Farrow compromised by preparing a single question regarding sexual abuse allegations against Cosby. Farrow warned the biographer that the question was coming, prompting an uncomfortable response from the author. When Farrow finally got around to posing the question on air, the biographer responded minimally that yes, he was aware of such stories, but he had discounted them.

As Farrow then recalled, “Today, the number of accusers has risen to 60. The author has apologized. And reporters covering Cosby have been forced to examine decades of omissions, of questions unasked, stories untold. I am one of those reporters — I’m ashamed of that interview.”

Farrow is familiar with the sexual scandals of the rich, famous and powerful: his sister, Dylan Farrow, famously accused their father, film icon Woody Allen, of sexual molestation and assault. The mainstream media didn’t want to hear that one either.

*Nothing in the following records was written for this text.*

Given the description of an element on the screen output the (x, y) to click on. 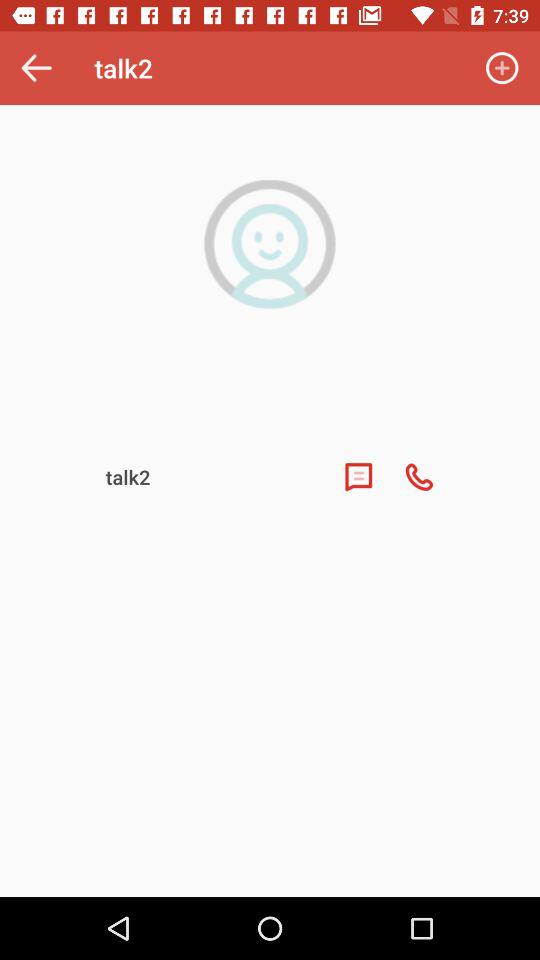
click the icon next to talk2 icon (36, 68)
Given the description of an element on the screen output the (x, y) to click on. 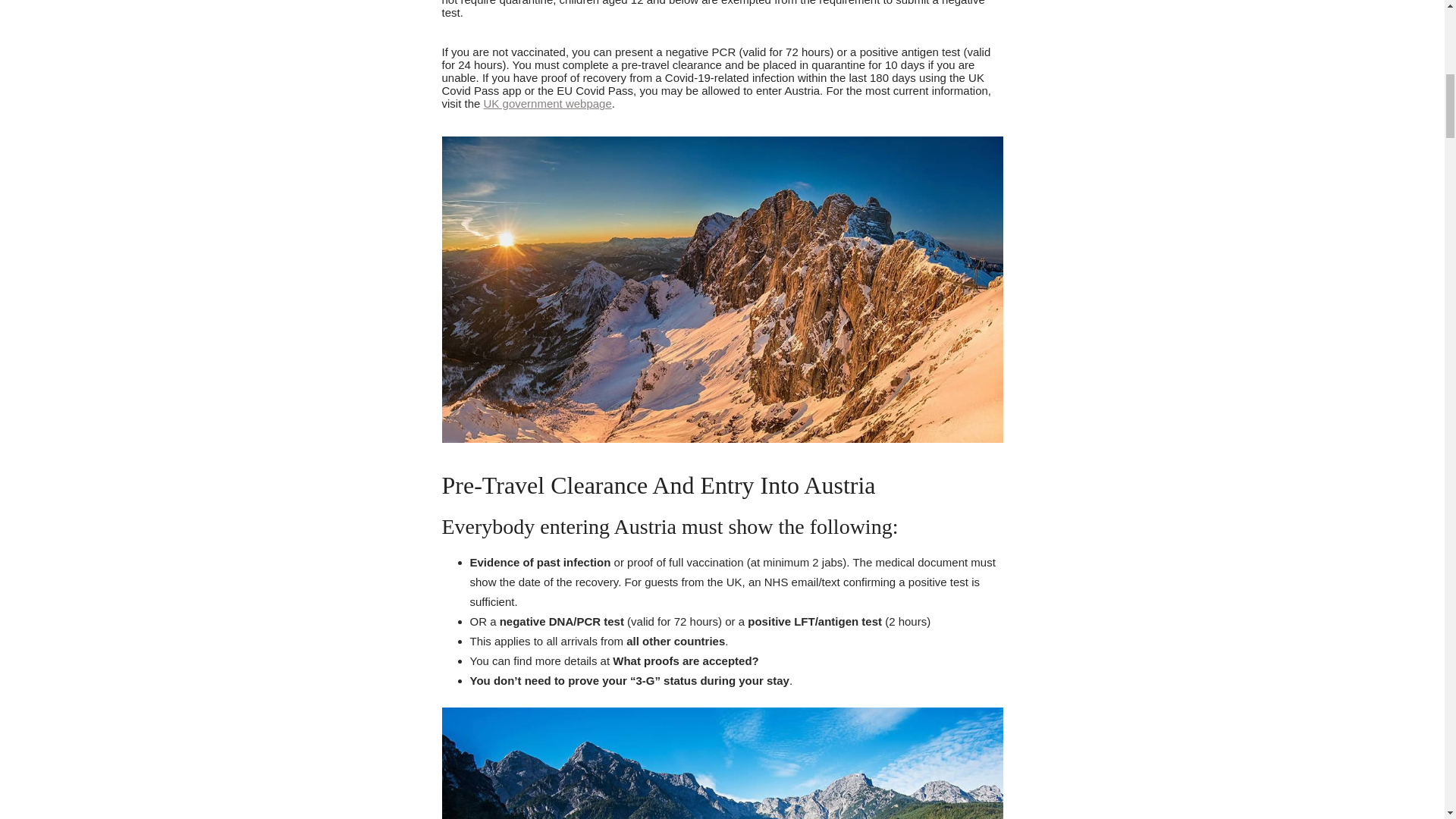
UK government webpage (547, 103)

“In fact, when my sister first decided to speak out, she had gone to multiple newspapers — most wouldn’t touch her story. An editor at the Los Angeles Times sought to publish her letter with an accompanying, deeply fact-checked timeline of events, but his bosses killed it before it ran,” Farrow wrote.

The investigative journalist writes that it is essential for the media to be vocal about uncomfortable issues in the face of powerful figures. Farrow states, “That kind of silence isn’t just wrong. It’s dangerous. It sends a message to victims that it’s not worth the anguish of coming forward. It sends a message about who we are as a society, what we’ll overlook, who we’ll ignore, who matters and who doesn’t.”

Even if journalists risk losing their “powerful public figures,” Farrow maintains that it is essential for reporters to “ask some hard questions.”